The right of the people to be secure in their persons, houses, papers, and effects, against unreasonable searches and seizures, shall not be violated"

"In all criminal prosecutions, the accused shall enjoy the right to a speedy and public trial"

"the right of trial by jury shall be preserved"

"The enumeration in the Constitution, of certain rights, shall not be construed to deny or disparage others retained by the people."

Typical public school revisionist history yankee.

I have attended private schools exclusively.

First of all, that document WAS the secession instrument. It wasn't a threat to secede.

I didn't say the document was a "threat to secede" I said the following, quoting my own post verbatim: "The document essentially claims that South Carolina is leaving because"

Second, it documented the states that committed unconstitutional acts, such as Ohio and New Jersey and stated that if some states could violate the constitution to the economic detriment of other states without a legal remedy, then the constitution was no longer valid and the 'union' was a farce.

Upon ratifying the Constitution, the South Carolina legislature was perfectly aware that the federal government - and not any individual state - was competent to determine the constitutionality of state acts and that South Carolina had no authority to judge the constitutionality of New Jersey laws.

This was not a new discovery for South Carolinians.

Moreover, the federal Supreme Court -which was competent to judge in such matters - had upheld the substance of South Carolina's complaint in the Dred Scott case.

Have some more Kool-Aid, idiot.

It's interesting how your rhetoric gets more and more personal the more you are gotten the better of in an argument.

Let's summarize:

The proffered South Carolina document does not itemize any usurpation of its own powers by the federal government.

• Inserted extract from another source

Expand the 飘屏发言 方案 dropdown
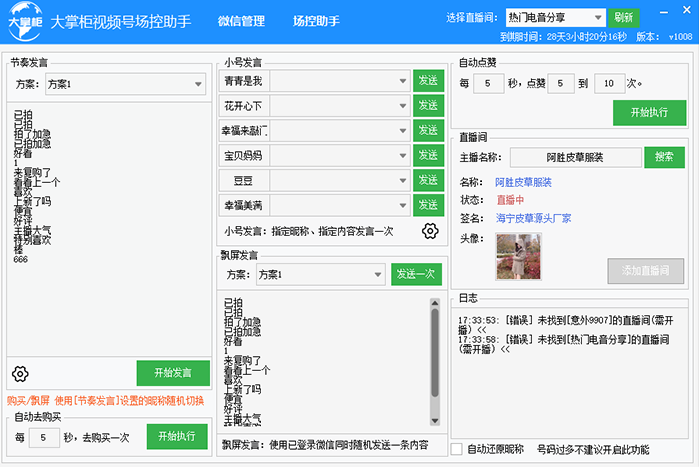This screenshot has width=699, height=467. click(376, 274)
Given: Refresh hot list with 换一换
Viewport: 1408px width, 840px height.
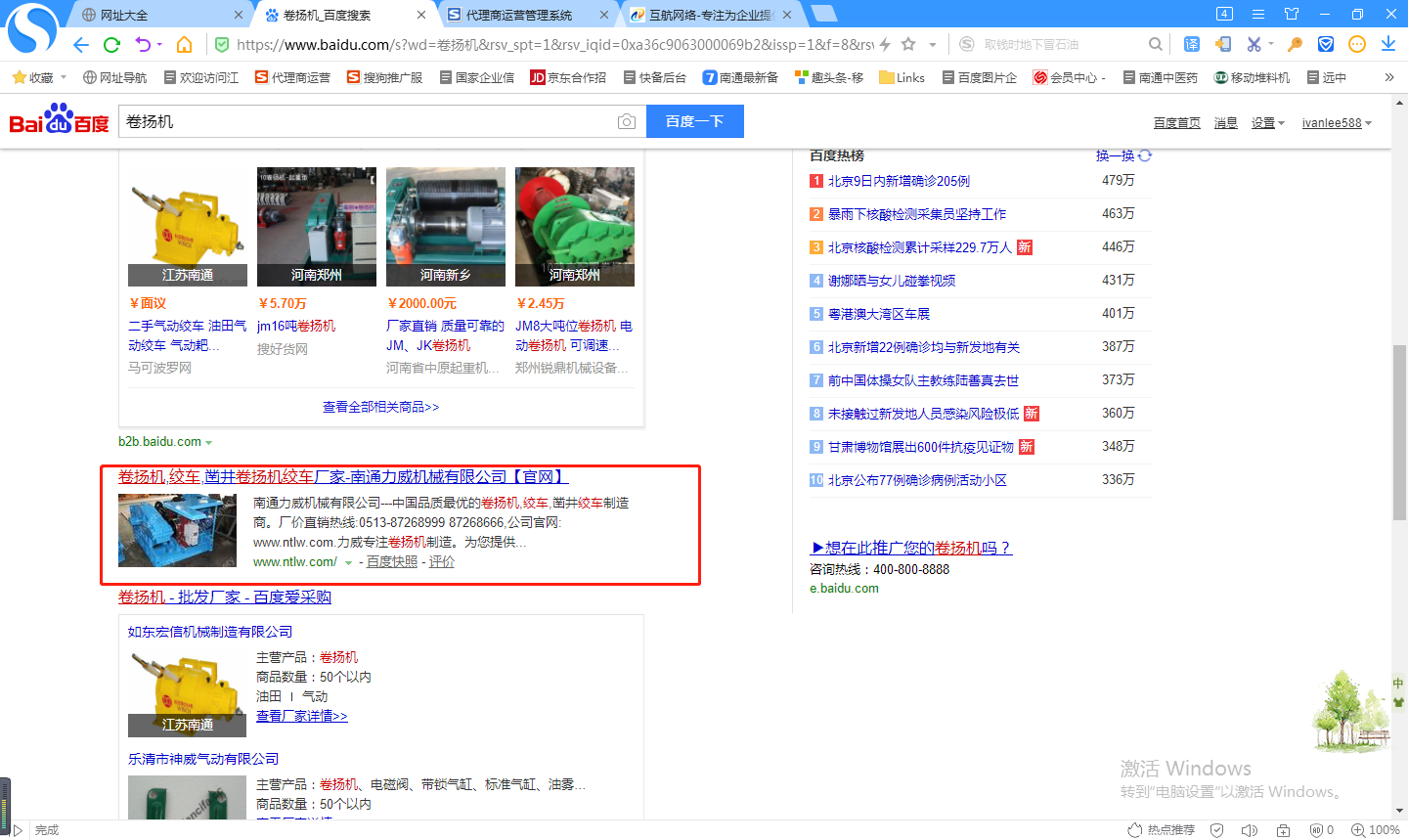Looking at the screenshot, I should [x=1123, y=155].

The only concrete complaint, once all the high-flying rhetoric is cleared away, is that other states have laws that South Carolinians don't like and the federal government is not intervening in the internal affairs of those states to the extent that South Carolina would prefer.

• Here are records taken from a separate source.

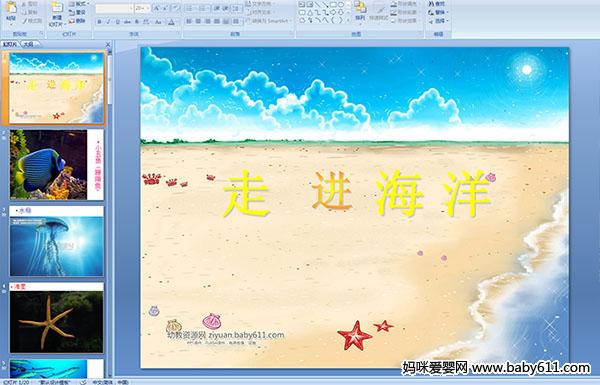Viewport: 600px width, 385px height.
Task: Select the oval shape in shapes gallery
Action: point(341,4)
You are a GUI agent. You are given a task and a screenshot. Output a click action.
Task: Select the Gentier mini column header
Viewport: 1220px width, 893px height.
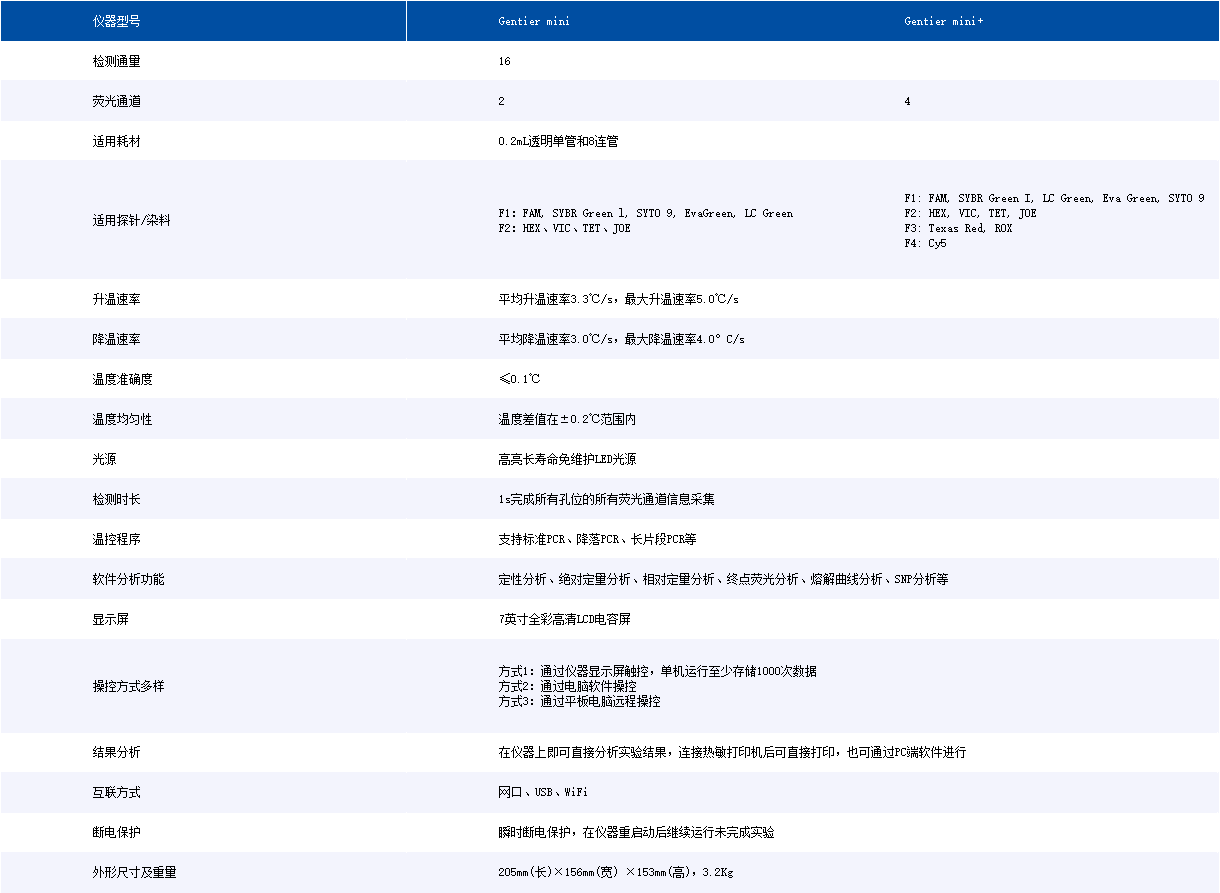pos(534,21)
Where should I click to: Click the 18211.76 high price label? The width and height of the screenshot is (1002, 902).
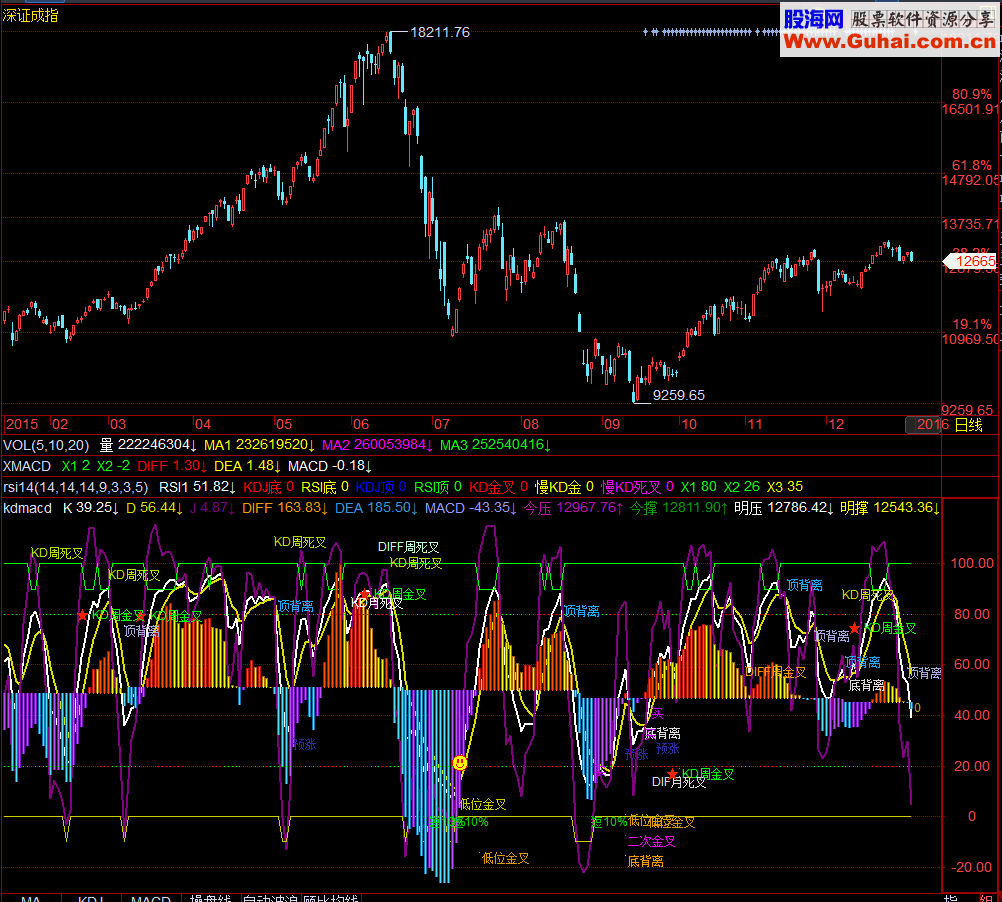[x=440, y=32]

In the actual historical circumstances of the time, the federal government was already sending teams of federal marshals into Northern states to forcibly reclaim alleged fugitive slaves - sending a team of three hundred marshals to extract one fugitive from Boston in a very famous incident.

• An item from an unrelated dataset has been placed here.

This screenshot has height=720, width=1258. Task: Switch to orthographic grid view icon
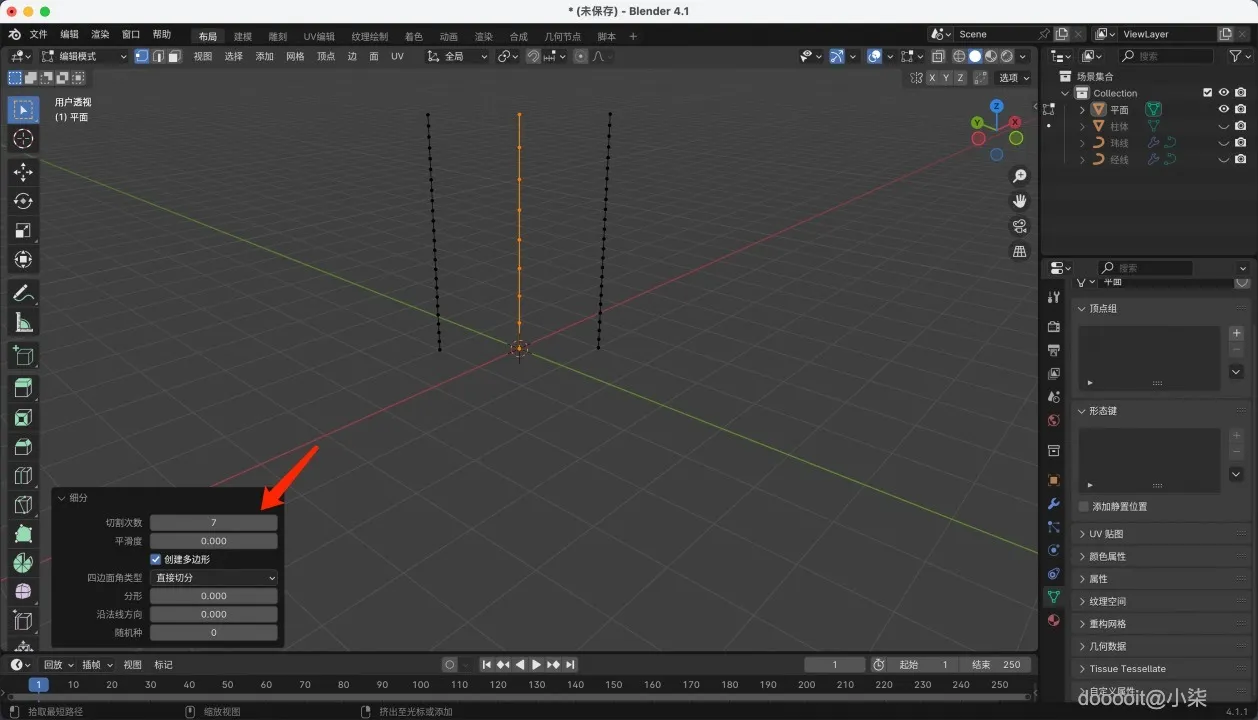pos(1020,251)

However, the Northern states insisted upon having a legal hearing first to determine if a fugitive truly was a fugitive or whether the bounty hunter working on behalf of the slaveowner was just grabbing anyone fitting the description off the street.

South Carolinians wanted such individuals seized and transported immediately without any bothersome legal process.

This is not a usurpation by the federal government of South Carolina's powers by any stretch of the imagination.

So, I ask again, what state powers were actually usurped?

The answer is: none. None at all.

103 posted on 08/06/2008 12:25:08 PM PDT by wideawake (Why is it that those who call themselves Constitutionalists know the least about the Constitution?)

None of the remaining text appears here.